Y, sin embargo, a pesar de lo ingrato que es con tantas estrellas, el público sigue respondiendo a la llamada de los grandes nombres, por nostalgia, por curiosidad, por morbo, por lealtad, por lo que sea, ya no debería extrañar (sobre todo a los que comprueban los resultados en sus cuentas de ídem) que propuestas como “¿Qué fue de Baby Jane?” (1962), “Adivina quién viene esta noche” (1967) o “En el estanque dorado” (1981) o que un título en apariencia convencional como “Los padres de ella” (2000) y su secuela, “Los padres de él” (2004), se transformen en triunfos absolutos (de nuevo, que nadie ose atribuir a Ben Stiller lo que corresponde a Robert De Niro, Barbra Streisand, Dustin Hoffman y Blythe Danner). Por fortuna, actrices con mucho que decir y que son incomprendidas, minusvaloradas, arrinconadas en el cine (algunas tan “viejas” como Reese Witherspoon, 41 años cumplidos el pasado marzo) cogen las riendas de su destino con mano firme y sacan adelante proyectos que nadie les va a ofrecer o se refugian en la televisión ofreciendo lo mejor de sí mismas. Jane Fonda abandonó la interpretación cuando se casó con Ted Turner pero regresó a la gran pantalla quince años después con una elección un tanto absurda y muy por debajo de sus posibilidades –“La madre del novio” (2005)-, tal vez por miedo al rechazo, para que fuese otro quien aguantase la vela del fracaso, optó por colocar su nombre a la sombra del estelar que encabezaba reparto y ser una especie de secundaria especial en un vehículo a mayor gloria de Jennifer Lopez.
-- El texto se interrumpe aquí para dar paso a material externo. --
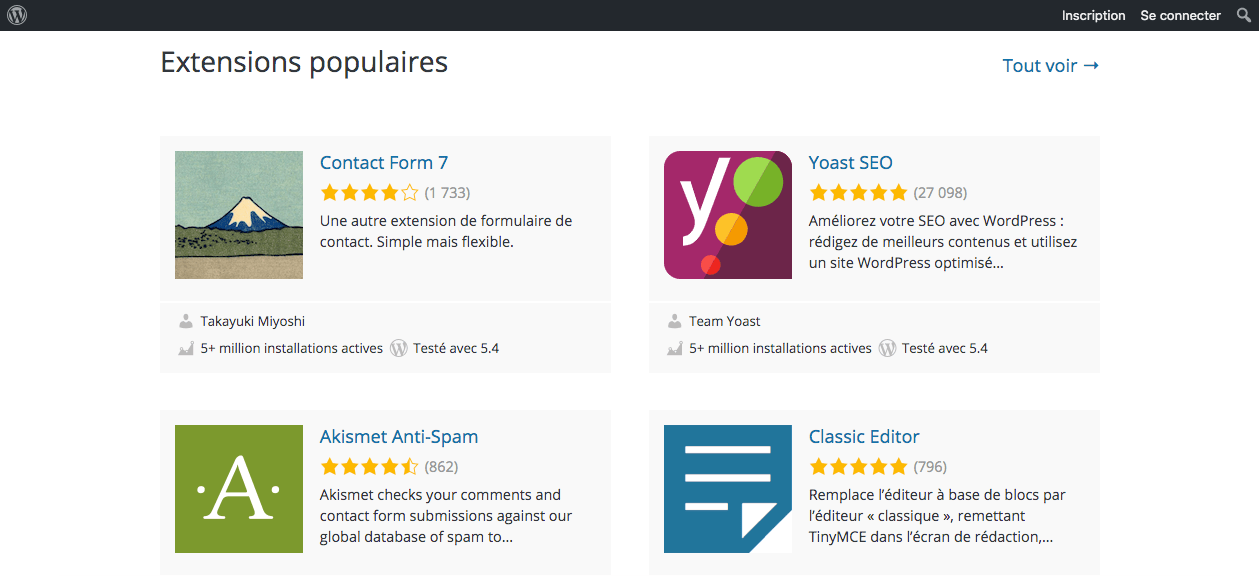Click the Yoast SEO plugin icon
The height and width of the screenshot is (576, 1259).
tap(728, 215)
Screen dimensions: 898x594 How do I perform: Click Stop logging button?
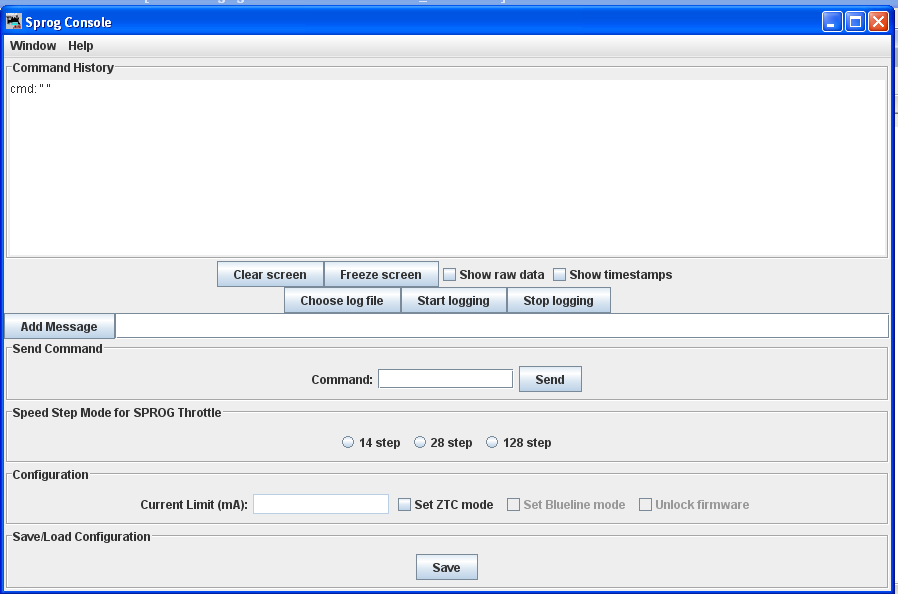[x=558, y=301]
Mientras el admirador irredento confía en que la inolvidable intérprete de, por ejemplo, “Danzad, danzad, malditos” (1969), “Julia” (1977) o “Agnes de Dios” (1985) -por no caer en el tópico de recordar sus dos Oscar- destape el tarro de las esencias sin tapujos -tal vez el momento esté a punto de llegar, gracias al reencuentro con Robert Redford, premio especial del Festival de Venecia incluido-, la televisión le ha permitido el reencuentro con una vieja (sin ningún tono peyorativo) cómplice junto a la que consiguió uno de sus taquillazos –“Cómo eliminar a su jefe” (1980)- y en 2015 comenzó una aventura titulada “Grace y Frankie”, dando vida ella a la primera y Lily Tomlin a la segunda.


Lily Tomlin, Dolly Parton y Jane Fonda en Cómo eliminar a su jefe


La tercera temporada que Netflix colgó en marzo en 2017 ha propiciado que, por primera vez, ambas intérpretes compitan por el Emmy (anteriormente sólo Tomlin había sido candidata), y en caso de ganarlo sería el segundo para Fonda -fue premiada por “La fabricante de muñecas” (1984)- y el sexto para Tomlin -aunque ninguno de los anteriores lo ha ganado como actriz (el último por prestar su voz para un documental, como productora o guionista el resto)-. Es, sin embargo, recompensa que se antoja un tanto inane por cuanto sería más un reconocimiento a sus personalidades que a sus talentos, probados en innumerables ocasiones pero que en esta ocasión quedan supeditados y rebajados por unos guiones con poca mordiente en los que apenas hay un par de destellos aquí y allá. Jane Fonda demuestra estar en una forma física envidiable (de eso no te operan), doblándose con la misma agilidad que derrochaba en sus (sonrojantes) vídeos de aerobic, Lily Tomlin tiene muy bien aprendido su personaje de mujer deslenguada, alocada, estridente, provocativa, mordaz con corazón de oro, pero su Frankie es un remedo muy descafeinado de los roles encomendados por Altman o de los desempeñados con absoluto magisterio a lo largo de cinco temporadas de “El ala oeste de la Casa Blanca” (1999-2006) o en la tercera de “Daños y perjuicios” (2007-2012), a ambas se las ve cómodas pero despojadas de esa energía que las hacía hipnóticas, divertidas, auténticos huracanes de carisma (o con el mismo muy mermado).


Martin Sheen, Jane Fonda, Lily Tomlin y Sam Waterston

Secundadas por un Martin Sheen que ha ido perdiendo fuelle al mismo tiempo que su personaje (en los primeros capítulos estaba deslumbrante, regalando naturalidad, destacando con brillantez, poco a poco se ha transformado en un cliché y ha quedado reducido a un mero comparsa) y un Sam Waterston al que obligan a caer en el ridículo con una interpretación patética, irritante, incluso ofensiva, Fonda y Tomlin se pasean por la pantalla con elegancia (sí, ambas lo son), oficio y complicidad, pero se echan de menos diálogos más punzantes y picados, un ritmo más marcado, que estas dos enormes comediantes trisquen en libertad y sin parecer meros soportes (y reclamo para los espectadores) de personajes tan triviales, innecesarios y obvios como los de los hijos de ambos matrimonios, eternos adolescentes que ocupan demasiado tiempo con sus neuras, sus complejos, sus absurdeces, repetitivos (los hay similares diseminados por casi todas las series) hasta la extenuación, lastre que “Grace y Frankie” debería ir soltando para (¡Ojalá!) consentir una cuarta temporada en que los veteranos puedan demostrar por qué siguen interesando, por qué no hacen sino (a pesar de todo) ganar admiradores, por qué seguimos necesitando actrices como Jane Fonda y Lily Tomlin.